Well, right after my last post it started snowing like a mother. I don’t know what it is, but snow is one of the very few things that gets me feeling romantic. Not romantic in the Hey baby, you light my fire kind of way, but more like a child-like wonder kind of way. Just something about snow that makes me feel like a kid again. There’s really nothing quite like seeing the world in a blanket of white.
Also, right after I finished my last post, I went and got my bike from the shop. It was only 55,000 won, which is barely like $45 to get it fixed. Fuck yeah. So, I go in to get my bike, and a second guy is standing there and comments on how well I speak Korean. When I thanked him, he just kind of laughed and asked how long I’d been in Korea. Lots of people ask me how long I’ve been in Korea and seemed genuinely surprised. I suppose that based on my level of Korean they think I’d have been here much longer than just nine months. Anyway, as I’m driving away, I have to drive through these small neighborhood roads. The amount of traffic on main roads is more than enough to keep roads pretty clear of snow, but small roads are tricky. Where I started was pretty clear, but I could tell I was coming up to a snowy, icy section. So I slowed down naturally without braking and cautioned myself against making any sudden changes of direction. Didn’t matter. As soon as I hit the snowy patch I tossed myself off my bike.

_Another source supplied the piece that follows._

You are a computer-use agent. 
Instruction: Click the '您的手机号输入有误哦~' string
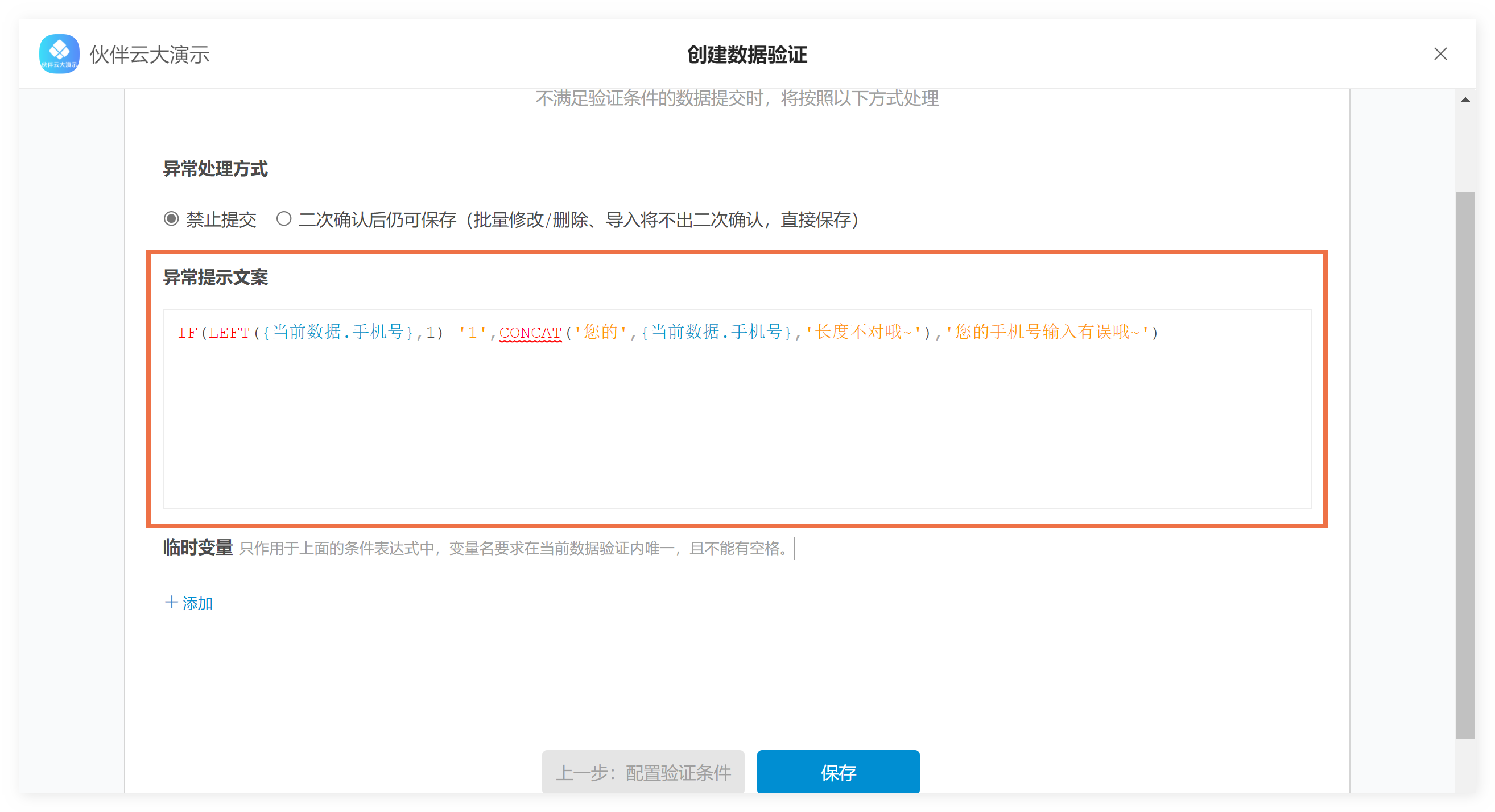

I wasn’t going very fast, and I just basically fell over. Still pretty embarrassing. Fell right in front of somebody. I have a bruise on my hip, but other than that, I’m unscathed. A plastic piece broke off of my bike. That looks kind of retarded. I need to get some black electrical tape to fix it up. At least, at first glance, it wouldn’t be glaringly obvious that I broke something off my bike by falling. That’s a good way to make yourself look like a goddamn idiot.
Work today was all right. Nothing special. Some of the classes still don’t have books. That’s really annoying. Pretty hard to teach a class when the kids don’t have books. I had another class with a lot of new kids, so it was easy to waste 10-15 minutes just explaining how I run classes and do introduction/ice-breaker things. I saw Orange class today, and they won the month long class contest – the not speaking Korean thing – so Thursday we’ll be having a pizza party. Today, we didn’t even do anything in that class. At all. I absolutely hate the book. Half of the class was new students that didn’t have the book. The next time I see them, I’ll be doing a pizza party. After that is our vacation week, and I honestly hope that they’ll be on new books by that time.

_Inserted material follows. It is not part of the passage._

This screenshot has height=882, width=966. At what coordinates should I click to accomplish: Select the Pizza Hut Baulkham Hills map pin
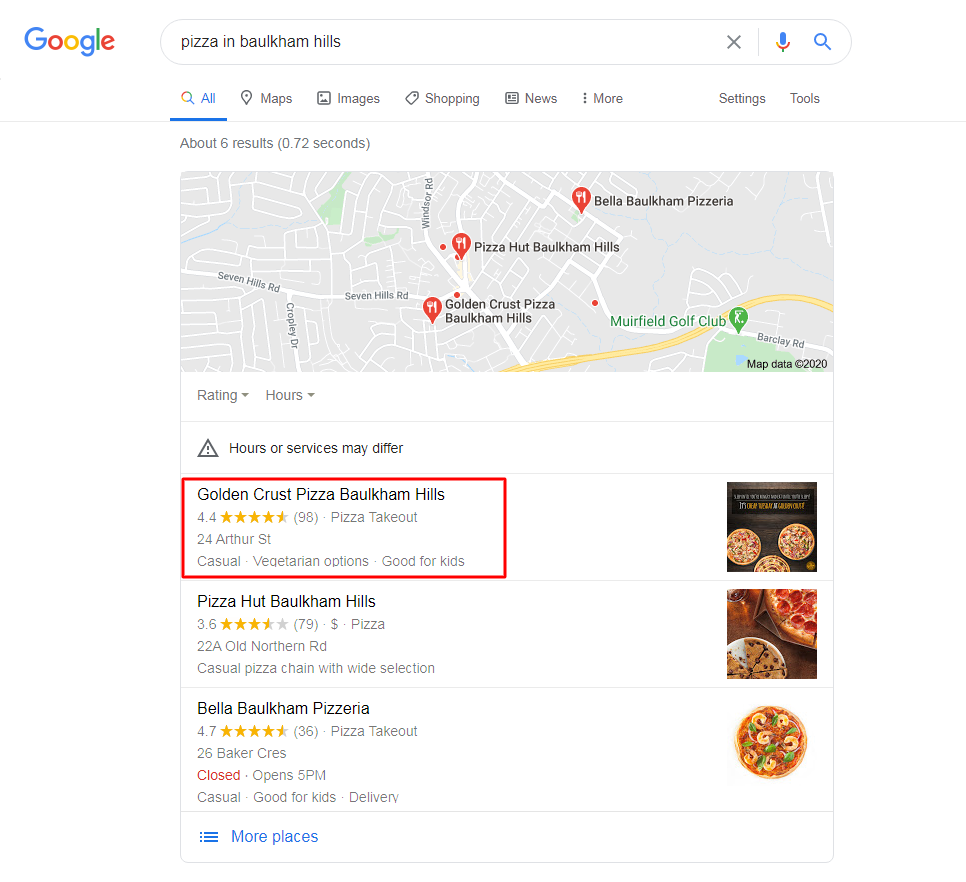(x=461, y=246)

Also, another happy surprise from today. One of my previous favorite students returned to the program. Yuri, the girl that lived in Jersey for two years, decided to come back. It’s pretty awesome. Yuri’s a cool kid. She’s in my last class of the day Tuesday and Thursday. Today, after class was over, she insisted that we leave together and she held my hand and everything. It sounds a little sappy, but it’s really heart-warming to me to have a kid that wants to hold hands and have a conversation. I think plenty of my students like me, but when class is over, they just want to run out of there and get away from school. I don’t blame them. I was always the same way. It’s even weirder to me, since before I came to Korea, I was not crazy about kids at all. For instance, on Christmas, I went to a Korean friend’s place for dinner and he has a three year old son. I spent a lot of time playing with the kid and just messing around. Even spent some time one on one with the kid while other people went outside to have a cigarette break. Before now, that would’ve been so awkward and uncomfortable for me. I just didn’t know how to act around kids or what they wanted or expected from me. I do want to teach older students, but I’ve learned to really appreciate smaller kids for being their own little version of real people.
There’s not really all that much more to say. I’m just dying to get to this weekend and have my vacation. I feel like the week is going to drag on and on.
Also, more and more people are disappearing. I meet new people all the time, but I recently went through my phone and deleted a lot of the people I just never hear from anymore. It’s not just people who don’t really want to hang out or keep in touch, but a lot of people have just left Korea. Not just foreigners either. There are so many Koreans that say they want to or are planning to leave Korea. Mostly just to study English, but I’ve also got Korean friends abroad right now that say they don’t want to come back to Korea. Korea seems like the place that everyone’s leaving sometimes. There aren’t that many people here that seem to see a future in Korea. For a lot of people it’s just a stepping stone or a year or two outside the real world back in America.